$M(x_0,y_0), P(x,y)$
The equation of the circle is $x^2+y^2=25$.
MN is a chord in the circle perpendicular to the axis $x$. P is the intersection of BM and NA.
I found that $$MB: y = \frac{y_0}{x_0+5}x+\frac{5y_0}{x_0+5}$$ $$NA: y = \frac{y_0}{5-x_0}x-\frac{5y_0}{5-x_0}$$
I need to find the locus of the points P.
On
So I let the equation of the cord MN be $x = t$ where $t\in (-5,5)$. Then its is clear that the line BP has the form $y = \frac{\sqrt{25-t^2}}{5+t} x + c$. Substituting $(-5,0)$ I find that $c = \frac{5 \sqrt{25-t^2}}{5+t}$. Similarly, we get the equation of the line NP: $y = \frac{\sqrt{25-t^2}}{5-t}[ x -5]$. To find the point P we set these two equations to be equal and calculate: $$\frac{\sqrt{25-t^2}}{5+t} [x+5] = \frac{\sqrt{25-t^2}}{5-t} [x-5]$$ we can then cancel the $\sqrt{25-t^2}$ because $t\not\in\{-5,5\}$. Rearranging we get $x^2 -25 = 25-t^2$ and so when $t>0$ we have $x = \sqrt{50-t^2}$ and when $t< 0$ we have $x = -\sqrt{50-t^2}$. We can then find $y$ by substitution into one of our original equations.

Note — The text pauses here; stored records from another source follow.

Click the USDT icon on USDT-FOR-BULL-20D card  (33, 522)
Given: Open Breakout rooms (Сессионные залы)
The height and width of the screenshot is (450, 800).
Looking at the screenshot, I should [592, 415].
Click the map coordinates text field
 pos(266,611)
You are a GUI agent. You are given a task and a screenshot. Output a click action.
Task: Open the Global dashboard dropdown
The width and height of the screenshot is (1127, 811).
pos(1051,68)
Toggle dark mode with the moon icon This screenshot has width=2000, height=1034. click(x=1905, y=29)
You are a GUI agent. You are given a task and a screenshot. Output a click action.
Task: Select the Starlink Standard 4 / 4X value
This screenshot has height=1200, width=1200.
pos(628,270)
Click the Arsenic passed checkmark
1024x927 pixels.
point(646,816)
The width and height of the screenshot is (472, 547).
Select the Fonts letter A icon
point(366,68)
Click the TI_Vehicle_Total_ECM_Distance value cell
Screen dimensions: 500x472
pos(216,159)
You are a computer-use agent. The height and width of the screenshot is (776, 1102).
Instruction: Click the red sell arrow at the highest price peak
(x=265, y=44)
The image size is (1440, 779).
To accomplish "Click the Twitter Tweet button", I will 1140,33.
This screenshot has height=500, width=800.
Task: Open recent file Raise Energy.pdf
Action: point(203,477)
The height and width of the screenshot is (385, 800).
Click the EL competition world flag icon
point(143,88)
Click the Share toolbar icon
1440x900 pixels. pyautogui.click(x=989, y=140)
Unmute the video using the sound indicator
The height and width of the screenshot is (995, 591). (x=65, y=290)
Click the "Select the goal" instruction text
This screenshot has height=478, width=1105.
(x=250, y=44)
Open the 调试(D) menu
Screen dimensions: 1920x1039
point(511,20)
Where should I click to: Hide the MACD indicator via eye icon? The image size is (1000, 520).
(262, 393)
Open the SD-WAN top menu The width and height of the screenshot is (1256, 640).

With $O=(0,0)$ as circle center, let $\theta=\angle AOM$. Then the slope of line $BM$ is
\begin{equation} m_1=\frac{\sin\theta}{1+\cos\theta} \end{equation}
and the slope of line $NA$ is
\begin{equation} m_2=\frac{\sin\theta}{1-\cos\theta} \end{equation}
So the point $P$ lies at the intersection of the lines
\begin{eqnarray} BM:\quad y&=&\frac{\sin\theta}{1+\cos\theta}(x+5)\\ NA:\quad y&=&\frac{\sin\theta}{1-\cos\theta}(x-5) \end{eqnarray}
which have point of intersection
\begin{equation} P=\left(5\sec\theta,5\tan\theta\right) \end{equation}
Since $\sec^2\theta-\tan^2\theta=1$ we have the hyperbola
\begin{equation} \frac{x^2}{5^2}-\frac{y^2}{5^2}=1 \end{equation}
EDIT: Since the OP wants a solution not referencing trigonometry, I am adding the following additional solution:
First, give the point $M$ coordinates $(s,t)$ then find the coordinates of $P$ in terms of $s$ and $t$. Since $(s,t)$ lies on the circle we know that
$$ s^2+t^2=25$$
and that, therefore
$$ 25-t^2=s^2\tag{1} $$
We will need equation $(1)$ below.
The slope of line $BM$ is $m_1=\dfrac{t}{s+5}$ and the slope of line $NA$ is $m_2=\dfrac{t}{5-s}$ so the equations of the two lines are
$$ BM:\quad y=\frac{t}{s+5}(x+5) $$
and
$$ NA:\quad y=\frac{t}{5-s}(x-5) $$
The two lines intersect at $P=(x,y)$. Solving the two equations for $x$ and $y$ yields
$$ P=\left(\frac{25}{s},\frac{5t}{s}\right)$$
Then
\begin{eqnarray} x^2-y^2&=&\frac{625-25t^2}{s^2}\\ &=&25\left(\frac{25-t^2}{s^2}\right) \text{ which, using equation } (1)\\ &=&25\cdot\frac{s^2}{s^2}\\ &=&25 \end{eqnarray}
Thus the equation of the locus of points $P$ is
$$ x^2-y^2=25$$